The enduring mystery of the postpartum pooch

Story highlights

  • Most women who give birth experience some degree of postpartum abdominal separation
  • Experts don't know what heals abdominal separation -- or whether it needs to be healed at all

(CNN)Culturally, the postpartum body is a source of abiding fascination. We are enthusiastic observers of women's shapes after childbirth and celebrate those who shed all evidence of pregnancy a few months after having a baby. These are the women who, as tabloids put it, "bounce back," even though few believe that the effort involved was akin to bouncing or any such rapid and organic movement.

Medically, the postpartum body is basically invisible. In the United States, women generally have just one appointment in this period, six weeks after childbirth, and it tends to be brief. (The American College of Obstetricians and Gynecologists recently recommended changing this.) We are largely -- and a little hopelessly -- on our own when navigating the various aches and dysfunction that pregnancy and childbirth leave in their wake.
    Not only did I not bounce back after my pregnancies, but the notion of bouncing, in any direction, sounded awful. Like many women, I had postpartum abdominal separation, known clinically as diastasis recti abdominis and colloquially as mummy tummy: The connective tissue between my rectus abdominis, a.k.a. the six-pack muscles, had stretched out about 2 inches. I also was feeling quite unstable, and I assumed that these two things were related.
    Ob-gyns don't routinely screen for or discuss abdominal separation, despite the fact that up to 60% of women experience it to some degree during the first year postpartum and an estimated 33% are dealing with it beyond that. Many of us discover that we have it after experiencing pain, impaired mobility or, yes, the not-always-beloved lower belly pooch that tends to happen as a result.
    I was experiencing all of the above when I signed up for a postpartum rehabilitation class led by my yoga teacher. A dutiful student, I followed each and every instruction. I avoided crunches, which allegedly would widen the gap. And I worked hard on strengthening my transverse abdominis, the muscles that run up and down the sides of our midsections, which allegedly would bring it all together.
    Months passed, and I felt stronger, slimmer. But the gap remained. Did I fail at the regimen? Or, more likely considering my deep commitment, did the regimen fail me? Also, when, if ever, could I consider myself healed?
    Now, research shows that I was right to be suspicious. Doctors and physical therapists still don't know what heals abdominal separation -- or whether it needs to be healed at all.
    "It may not be fun to hear, but at the moment, we don't know how to fix it with the tools we have," said Dr. Elwin Mommers, who studies hernias at Maastricht University Medical Center in the Netherlands.

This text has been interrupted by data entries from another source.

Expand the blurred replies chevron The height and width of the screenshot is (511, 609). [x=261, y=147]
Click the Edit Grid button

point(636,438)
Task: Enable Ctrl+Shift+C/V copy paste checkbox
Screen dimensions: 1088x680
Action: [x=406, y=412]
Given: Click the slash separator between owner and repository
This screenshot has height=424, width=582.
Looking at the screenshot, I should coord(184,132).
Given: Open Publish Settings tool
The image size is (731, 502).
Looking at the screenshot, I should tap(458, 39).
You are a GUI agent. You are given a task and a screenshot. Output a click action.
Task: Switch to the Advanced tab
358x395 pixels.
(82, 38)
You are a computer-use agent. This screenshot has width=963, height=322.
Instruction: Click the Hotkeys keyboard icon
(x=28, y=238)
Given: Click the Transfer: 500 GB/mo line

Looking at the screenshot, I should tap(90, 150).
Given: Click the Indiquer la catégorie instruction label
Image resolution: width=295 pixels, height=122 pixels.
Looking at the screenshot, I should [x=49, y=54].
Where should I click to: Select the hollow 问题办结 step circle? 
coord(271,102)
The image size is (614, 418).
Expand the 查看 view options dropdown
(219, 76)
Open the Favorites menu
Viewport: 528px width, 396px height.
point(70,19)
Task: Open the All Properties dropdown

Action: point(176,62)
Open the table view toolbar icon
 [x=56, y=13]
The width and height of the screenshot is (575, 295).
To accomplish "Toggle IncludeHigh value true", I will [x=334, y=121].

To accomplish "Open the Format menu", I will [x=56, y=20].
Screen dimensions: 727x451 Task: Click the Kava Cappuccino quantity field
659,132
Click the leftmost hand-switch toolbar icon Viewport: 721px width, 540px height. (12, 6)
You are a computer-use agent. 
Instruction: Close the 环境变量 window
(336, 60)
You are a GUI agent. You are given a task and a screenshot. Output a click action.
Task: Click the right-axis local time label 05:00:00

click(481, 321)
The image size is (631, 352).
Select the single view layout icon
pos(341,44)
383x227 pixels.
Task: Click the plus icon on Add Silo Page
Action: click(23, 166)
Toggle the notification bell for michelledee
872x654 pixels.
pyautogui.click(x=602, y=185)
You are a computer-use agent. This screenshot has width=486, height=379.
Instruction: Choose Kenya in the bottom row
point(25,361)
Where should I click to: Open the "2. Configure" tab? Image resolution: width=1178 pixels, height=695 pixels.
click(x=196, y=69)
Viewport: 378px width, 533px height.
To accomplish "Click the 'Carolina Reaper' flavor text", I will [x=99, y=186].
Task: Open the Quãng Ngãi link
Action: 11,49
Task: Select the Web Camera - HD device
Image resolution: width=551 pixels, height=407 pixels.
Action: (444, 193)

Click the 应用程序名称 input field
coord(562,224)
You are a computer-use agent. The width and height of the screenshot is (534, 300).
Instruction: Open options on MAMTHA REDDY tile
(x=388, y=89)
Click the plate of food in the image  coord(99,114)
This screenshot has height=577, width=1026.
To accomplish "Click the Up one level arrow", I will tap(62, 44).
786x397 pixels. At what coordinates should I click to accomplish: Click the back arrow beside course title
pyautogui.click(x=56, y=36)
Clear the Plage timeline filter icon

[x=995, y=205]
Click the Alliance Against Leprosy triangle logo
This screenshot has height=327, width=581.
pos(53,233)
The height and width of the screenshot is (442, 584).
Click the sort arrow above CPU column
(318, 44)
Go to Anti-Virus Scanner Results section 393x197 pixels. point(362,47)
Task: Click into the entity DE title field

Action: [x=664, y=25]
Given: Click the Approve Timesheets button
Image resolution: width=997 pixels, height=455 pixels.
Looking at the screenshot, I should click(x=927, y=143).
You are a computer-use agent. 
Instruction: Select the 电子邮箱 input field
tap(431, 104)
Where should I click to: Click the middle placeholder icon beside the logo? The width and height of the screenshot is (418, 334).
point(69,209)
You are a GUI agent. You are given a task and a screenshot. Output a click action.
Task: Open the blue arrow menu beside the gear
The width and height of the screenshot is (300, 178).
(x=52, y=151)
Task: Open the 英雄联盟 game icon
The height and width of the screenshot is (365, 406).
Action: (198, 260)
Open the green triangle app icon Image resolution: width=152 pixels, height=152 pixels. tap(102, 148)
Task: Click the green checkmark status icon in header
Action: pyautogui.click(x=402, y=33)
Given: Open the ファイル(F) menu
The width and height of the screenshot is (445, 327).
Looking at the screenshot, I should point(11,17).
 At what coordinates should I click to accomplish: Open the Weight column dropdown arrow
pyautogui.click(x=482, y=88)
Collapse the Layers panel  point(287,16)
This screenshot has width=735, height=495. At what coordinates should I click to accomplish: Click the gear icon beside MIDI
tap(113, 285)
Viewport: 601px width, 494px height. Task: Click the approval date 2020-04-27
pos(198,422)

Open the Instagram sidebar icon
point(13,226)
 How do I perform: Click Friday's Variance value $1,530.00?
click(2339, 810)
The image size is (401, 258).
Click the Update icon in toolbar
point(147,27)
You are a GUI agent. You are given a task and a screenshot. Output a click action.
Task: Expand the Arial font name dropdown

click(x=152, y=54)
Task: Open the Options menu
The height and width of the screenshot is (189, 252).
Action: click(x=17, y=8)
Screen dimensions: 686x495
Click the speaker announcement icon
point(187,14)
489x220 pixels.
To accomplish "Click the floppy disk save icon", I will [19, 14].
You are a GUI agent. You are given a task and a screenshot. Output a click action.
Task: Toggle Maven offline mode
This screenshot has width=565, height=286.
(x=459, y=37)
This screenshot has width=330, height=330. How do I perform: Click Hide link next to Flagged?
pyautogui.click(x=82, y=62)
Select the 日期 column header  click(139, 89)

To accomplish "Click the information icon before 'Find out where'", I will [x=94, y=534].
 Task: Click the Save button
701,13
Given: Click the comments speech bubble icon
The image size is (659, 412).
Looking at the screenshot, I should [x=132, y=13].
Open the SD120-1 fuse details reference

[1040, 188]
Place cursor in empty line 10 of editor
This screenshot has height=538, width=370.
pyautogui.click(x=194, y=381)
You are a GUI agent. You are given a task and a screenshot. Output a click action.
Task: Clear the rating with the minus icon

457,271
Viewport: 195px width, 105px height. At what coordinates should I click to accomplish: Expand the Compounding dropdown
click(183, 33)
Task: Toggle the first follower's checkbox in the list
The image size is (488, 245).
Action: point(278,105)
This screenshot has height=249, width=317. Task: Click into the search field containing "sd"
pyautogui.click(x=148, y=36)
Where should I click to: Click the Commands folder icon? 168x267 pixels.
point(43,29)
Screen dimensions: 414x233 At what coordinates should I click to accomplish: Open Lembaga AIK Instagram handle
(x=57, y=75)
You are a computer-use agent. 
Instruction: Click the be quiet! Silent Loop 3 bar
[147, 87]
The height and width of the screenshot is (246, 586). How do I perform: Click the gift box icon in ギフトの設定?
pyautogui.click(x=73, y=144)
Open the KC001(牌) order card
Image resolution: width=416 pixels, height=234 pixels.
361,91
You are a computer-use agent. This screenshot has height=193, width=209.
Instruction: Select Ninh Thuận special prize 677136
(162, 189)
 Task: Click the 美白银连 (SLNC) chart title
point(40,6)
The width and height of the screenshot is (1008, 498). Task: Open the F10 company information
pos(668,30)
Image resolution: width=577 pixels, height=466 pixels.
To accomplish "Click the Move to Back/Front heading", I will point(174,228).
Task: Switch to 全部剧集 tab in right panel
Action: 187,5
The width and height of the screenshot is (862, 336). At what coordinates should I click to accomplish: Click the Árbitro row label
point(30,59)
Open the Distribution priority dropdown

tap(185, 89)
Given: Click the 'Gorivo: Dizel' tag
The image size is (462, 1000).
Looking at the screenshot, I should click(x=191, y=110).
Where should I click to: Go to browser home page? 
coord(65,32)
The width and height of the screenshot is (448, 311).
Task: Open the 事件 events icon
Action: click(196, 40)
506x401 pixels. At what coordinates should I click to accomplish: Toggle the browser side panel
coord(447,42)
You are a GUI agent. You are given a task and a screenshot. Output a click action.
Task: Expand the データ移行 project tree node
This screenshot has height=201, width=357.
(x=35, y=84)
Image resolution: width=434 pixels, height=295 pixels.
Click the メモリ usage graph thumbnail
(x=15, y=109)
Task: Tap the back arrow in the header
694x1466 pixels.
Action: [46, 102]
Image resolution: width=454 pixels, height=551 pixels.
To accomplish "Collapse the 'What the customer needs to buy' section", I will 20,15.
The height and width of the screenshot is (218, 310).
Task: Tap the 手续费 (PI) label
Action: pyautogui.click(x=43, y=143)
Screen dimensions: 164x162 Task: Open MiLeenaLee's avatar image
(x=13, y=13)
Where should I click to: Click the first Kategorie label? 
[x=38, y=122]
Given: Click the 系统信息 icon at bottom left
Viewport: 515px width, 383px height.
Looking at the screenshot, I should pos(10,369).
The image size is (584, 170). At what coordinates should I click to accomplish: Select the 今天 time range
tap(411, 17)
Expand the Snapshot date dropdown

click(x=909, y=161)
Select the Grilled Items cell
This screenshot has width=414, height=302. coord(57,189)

    Very little is known about diastasis recti

    Mommers is the lead author of a review of studies on abdominal separation published in December in the journal Surgical Endoscopy. He and his team sorted through all the available research on the topic and found that it offered very little in the way of clarity. There was a shortage of quality studies to draw conclusions from, and the few quality studies out there didn't yield any substantial findings.
    They couldn't find any evidence that physiotherapy brings together the gap or that one particular exercise plan is more effective than another. Yes, women who take up an exercise plan might leave it with a smaller gap -- but it's likely that the gap would have closed on its own, without the exercises. Mommers said women should see this as a reason to ignore any overly prescriptive exercise plans that prohibit things like back bends and crunches, and do what feels right for their bodies.